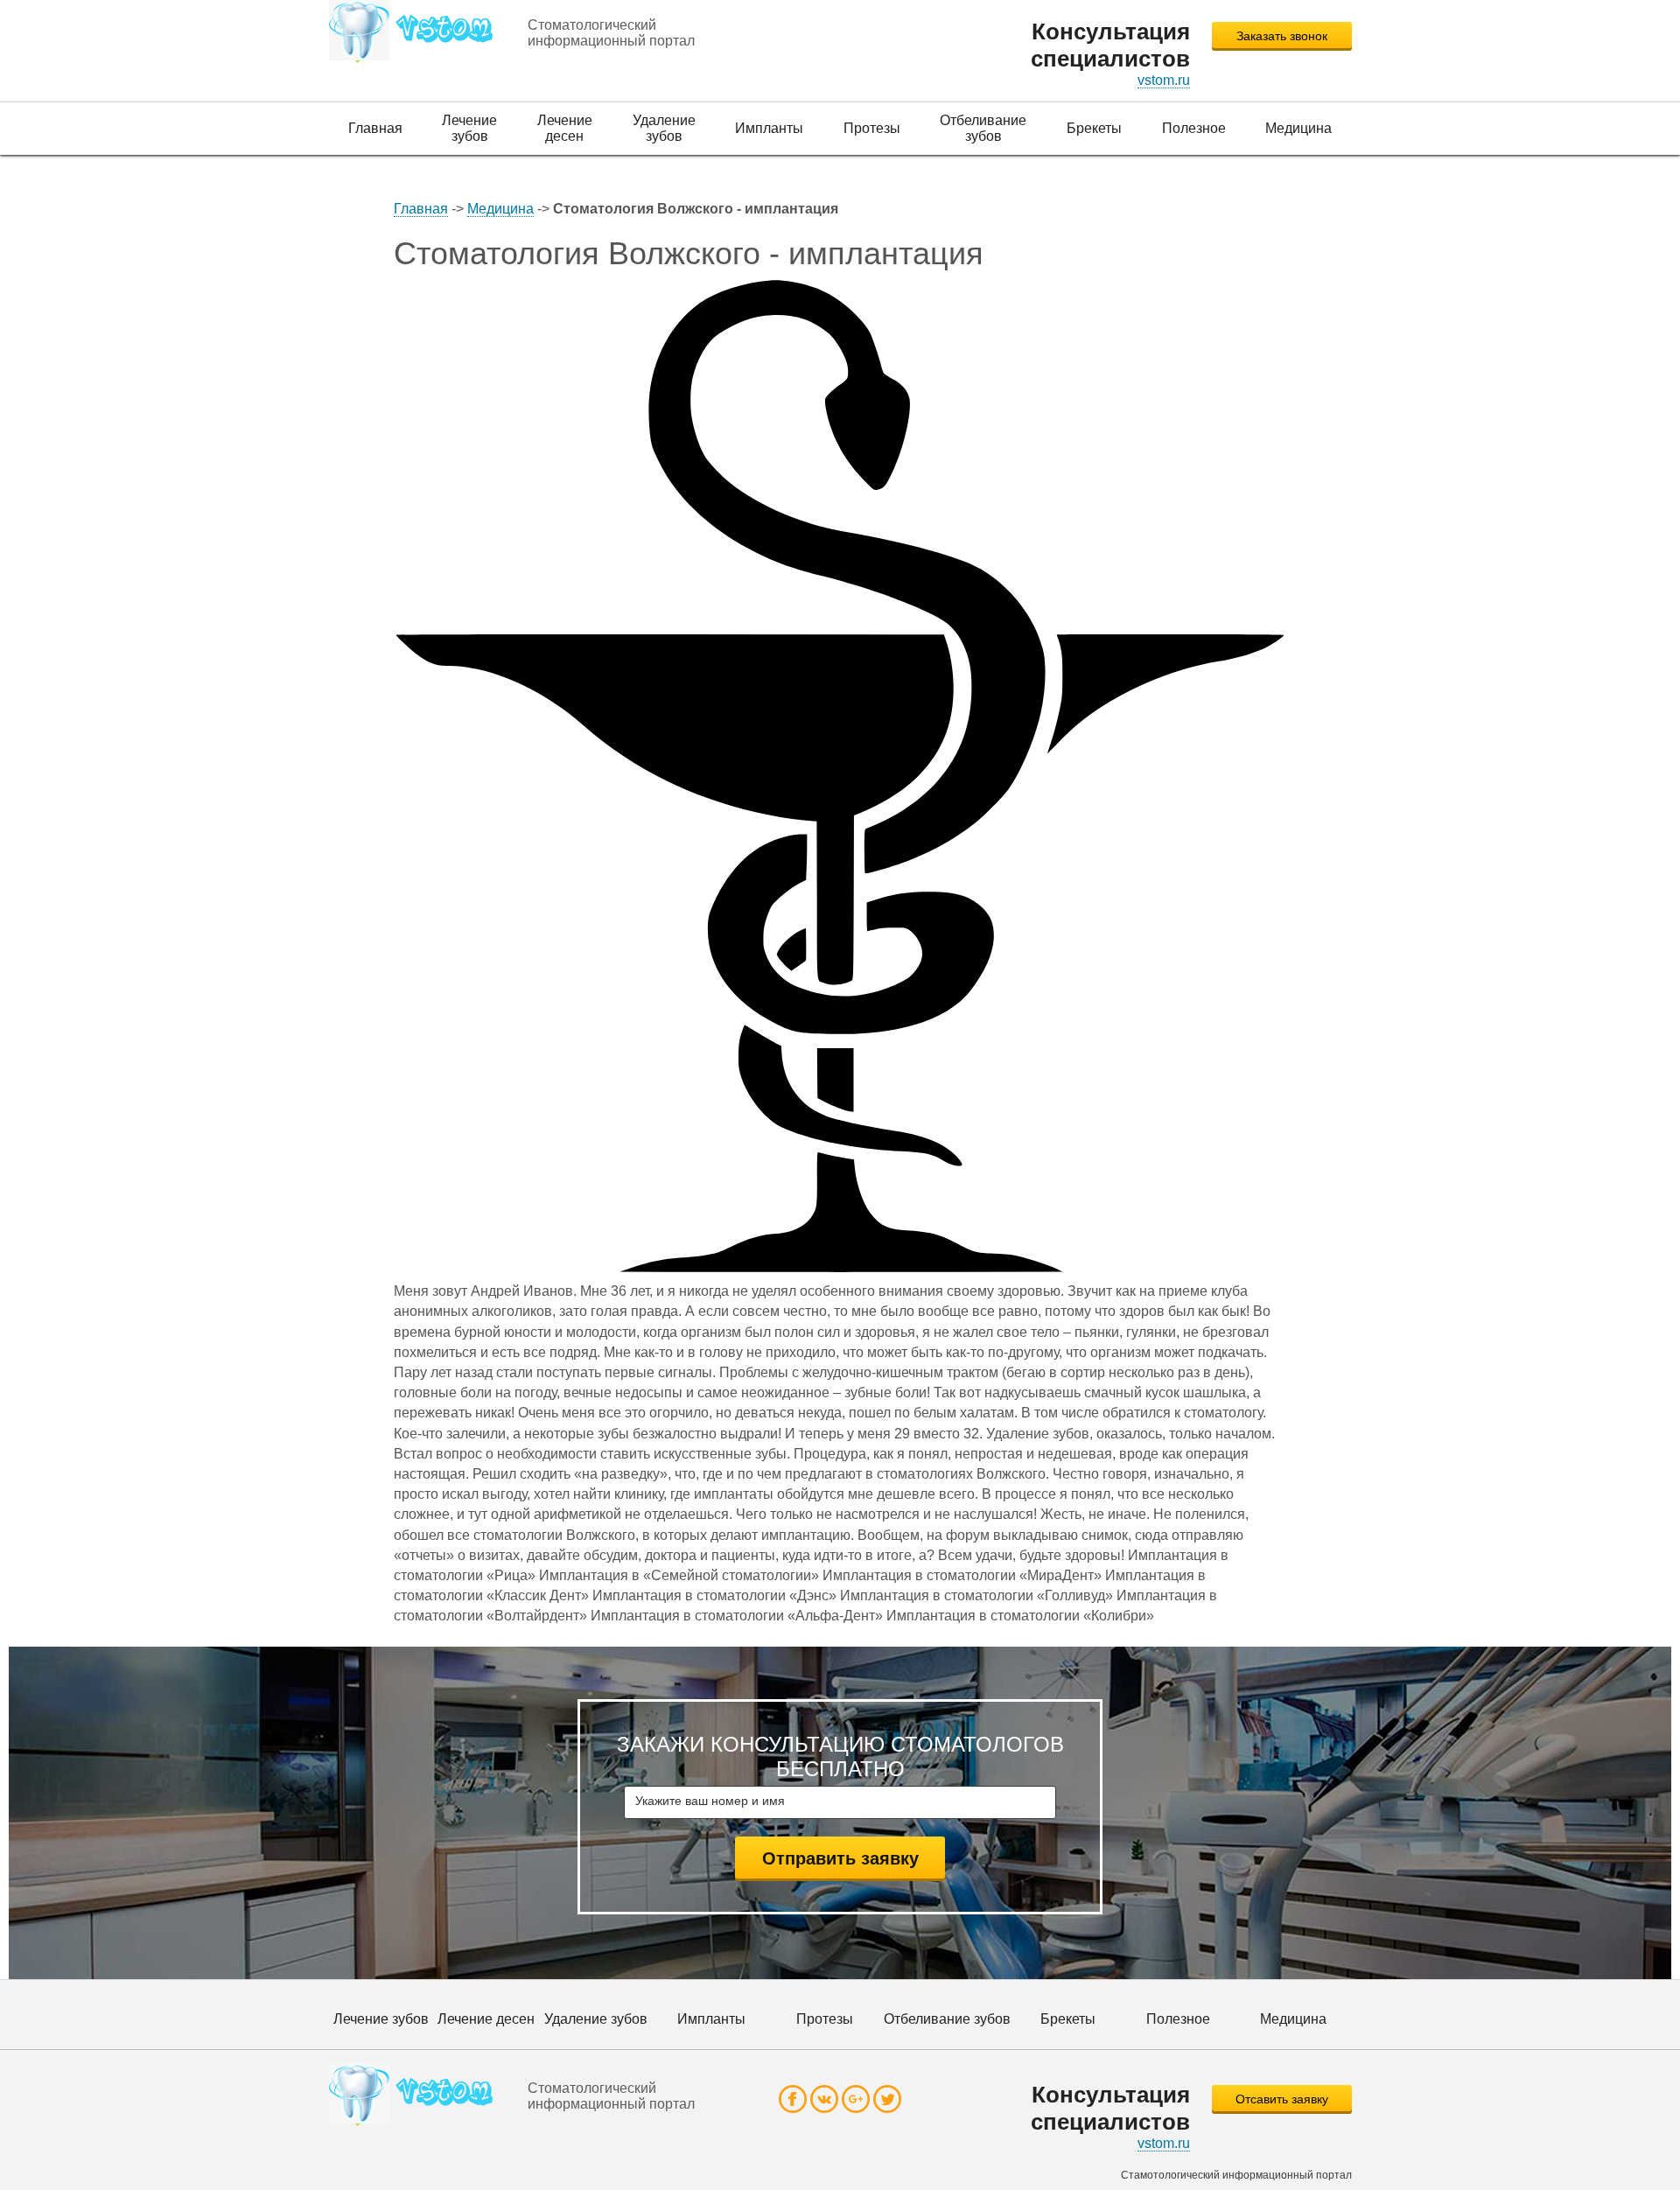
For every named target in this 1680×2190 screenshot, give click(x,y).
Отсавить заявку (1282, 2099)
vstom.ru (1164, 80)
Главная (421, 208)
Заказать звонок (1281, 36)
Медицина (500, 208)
────
■ EXERCISE DETAILS
Could you copy the data above exactly, leaving the pictures out?

■ SOLUTION TO THE PROBLEM
For every named target in this 1680×2190 screenshot, give click(x,y).
Отсавить заявку (1282, 2099)
vstom.ru (1164, 80)
Главная (421, 208)
Заказать звонок (1281, 36)
Медицина (500, 208)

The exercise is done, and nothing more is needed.